In an increasingly common pattern, those who aspire to greater observance often find that they cannot live more committed lifestyles within the culture of today’s Conservative Movement. Although the movement’s hierarchy routinely trumpets the beauty of diversity in belief and practice, and claims that there is room in the tent for all levels of observance, those who hold more traditional beliefs and values are generally marginalized, made to feel unwelcome and ultimately excluded. The usual litmus test for whether one’s ritual orientation is outside of the movement’s mainstream is the acceptance or rejection of “egalitarian minyanim”, with those who do not accept the practice usually being branded as misogynists, reactionaries or extremists.
As I mentioned before, there are some, after the difficult deliberations over homosexuality in the CJLS who have removed themselves from the committee. They have not left Conservative Judaism. Far more people have been made to feel there is no room for them in Orthodox Judaism than those who feel that way in Conservative Judaism; the Orthodox have shut them out, we have not. Our ranks are filled with those who have been told there is no place for them in their Orthodox synagogue. We don’t ask anyone at any door if they are misogynists, reactionary or extremists. Our tent remains open to all. There are some who find that Orthodoxy speaks to their religious feelings and some who feel that Reform Judaism is better for their family; in the same way that there are Orthodox Jews and Reform Jews who have found a home in Conservative Judaism. The real difference here is that the leadership of Orthodox Judaism does not accept anything less than an Orthodox interpretation of Judaism. Conservative Judaism is happy to help people find their place in the Jewish spectrum; it is Orthodox Judaism that has litmus tests for its Jews (even looking in the windows of people’s homes to make sure that, behind closed doors, they are not watching TV on Shabbat).

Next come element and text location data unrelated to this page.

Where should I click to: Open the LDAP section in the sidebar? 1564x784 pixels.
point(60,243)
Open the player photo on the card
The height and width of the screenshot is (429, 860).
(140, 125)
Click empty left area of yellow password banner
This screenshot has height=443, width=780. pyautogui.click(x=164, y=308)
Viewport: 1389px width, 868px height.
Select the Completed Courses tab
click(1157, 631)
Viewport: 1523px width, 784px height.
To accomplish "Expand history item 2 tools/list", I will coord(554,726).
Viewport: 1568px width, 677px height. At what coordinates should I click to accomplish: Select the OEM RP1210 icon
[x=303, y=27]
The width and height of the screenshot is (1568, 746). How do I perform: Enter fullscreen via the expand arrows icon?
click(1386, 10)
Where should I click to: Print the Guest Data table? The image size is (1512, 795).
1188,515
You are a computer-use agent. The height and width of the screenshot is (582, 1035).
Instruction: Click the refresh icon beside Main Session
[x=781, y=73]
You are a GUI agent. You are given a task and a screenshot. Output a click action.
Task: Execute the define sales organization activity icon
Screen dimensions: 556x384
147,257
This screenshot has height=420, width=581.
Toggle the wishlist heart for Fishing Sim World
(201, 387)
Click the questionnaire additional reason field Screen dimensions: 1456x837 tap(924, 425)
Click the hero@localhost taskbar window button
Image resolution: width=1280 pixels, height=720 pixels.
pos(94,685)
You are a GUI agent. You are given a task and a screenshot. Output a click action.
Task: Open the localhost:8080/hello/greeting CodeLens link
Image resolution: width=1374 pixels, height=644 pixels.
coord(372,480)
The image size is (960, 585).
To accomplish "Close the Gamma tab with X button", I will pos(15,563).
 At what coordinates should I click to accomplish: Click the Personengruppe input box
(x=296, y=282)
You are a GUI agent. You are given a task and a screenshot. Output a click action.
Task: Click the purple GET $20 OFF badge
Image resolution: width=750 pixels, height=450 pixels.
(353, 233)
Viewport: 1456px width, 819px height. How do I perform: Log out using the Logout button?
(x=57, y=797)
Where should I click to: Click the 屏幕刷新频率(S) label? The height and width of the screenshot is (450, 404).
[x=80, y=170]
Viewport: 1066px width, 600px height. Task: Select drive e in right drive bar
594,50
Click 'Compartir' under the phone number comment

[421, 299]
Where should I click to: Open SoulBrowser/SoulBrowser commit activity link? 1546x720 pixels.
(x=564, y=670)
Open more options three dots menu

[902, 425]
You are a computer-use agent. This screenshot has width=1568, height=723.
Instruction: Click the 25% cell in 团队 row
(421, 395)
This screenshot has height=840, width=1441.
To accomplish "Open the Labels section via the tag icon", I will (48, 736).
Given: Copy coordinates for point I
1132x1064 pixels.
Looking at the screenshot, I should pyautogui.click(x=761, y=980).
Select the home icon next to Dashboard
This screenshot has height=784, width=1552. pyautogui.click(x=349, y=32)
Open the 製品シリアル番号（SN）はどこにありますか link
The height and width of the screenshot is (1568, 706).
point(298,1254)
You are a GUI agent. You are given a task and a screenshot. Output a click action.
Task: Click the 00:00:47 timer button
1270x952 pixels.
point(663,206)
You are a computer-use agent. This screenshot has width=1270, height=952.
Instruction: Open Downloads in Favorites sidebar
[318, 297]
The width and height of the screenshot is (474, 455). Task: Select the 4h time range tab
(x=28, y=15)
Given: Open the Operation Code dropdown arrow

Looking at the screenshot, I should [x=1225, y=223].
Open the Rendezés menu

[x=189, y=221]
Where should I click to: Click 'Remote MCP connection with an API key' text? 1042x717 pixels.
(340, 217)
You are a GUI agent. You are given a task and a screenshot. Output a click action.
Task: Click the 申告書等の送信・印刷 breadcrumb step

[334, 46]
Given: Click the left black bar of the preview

As a consequence, many congregants have left their Conservative synagogues to search for spiritual meaning within a more traditional institutional framework. Interestingly, while many emigres from the movement still believe that level of observance is a personal matter between them and the Almighty, they are also increasingly guided by a sense of the vitality of halacha and a belief in revelation, both of which set goals to which they can aspire and by which they can measure their achievement and growth as Jews. It is difficult, if not impossible, to do that when the law is treated merely as tradition or simply as a sociological construct. It is then subject to drastic change even outside the logical boundary of its own structure, particularly when the engine for change is fueled by external considerations rather than internal process and consistency.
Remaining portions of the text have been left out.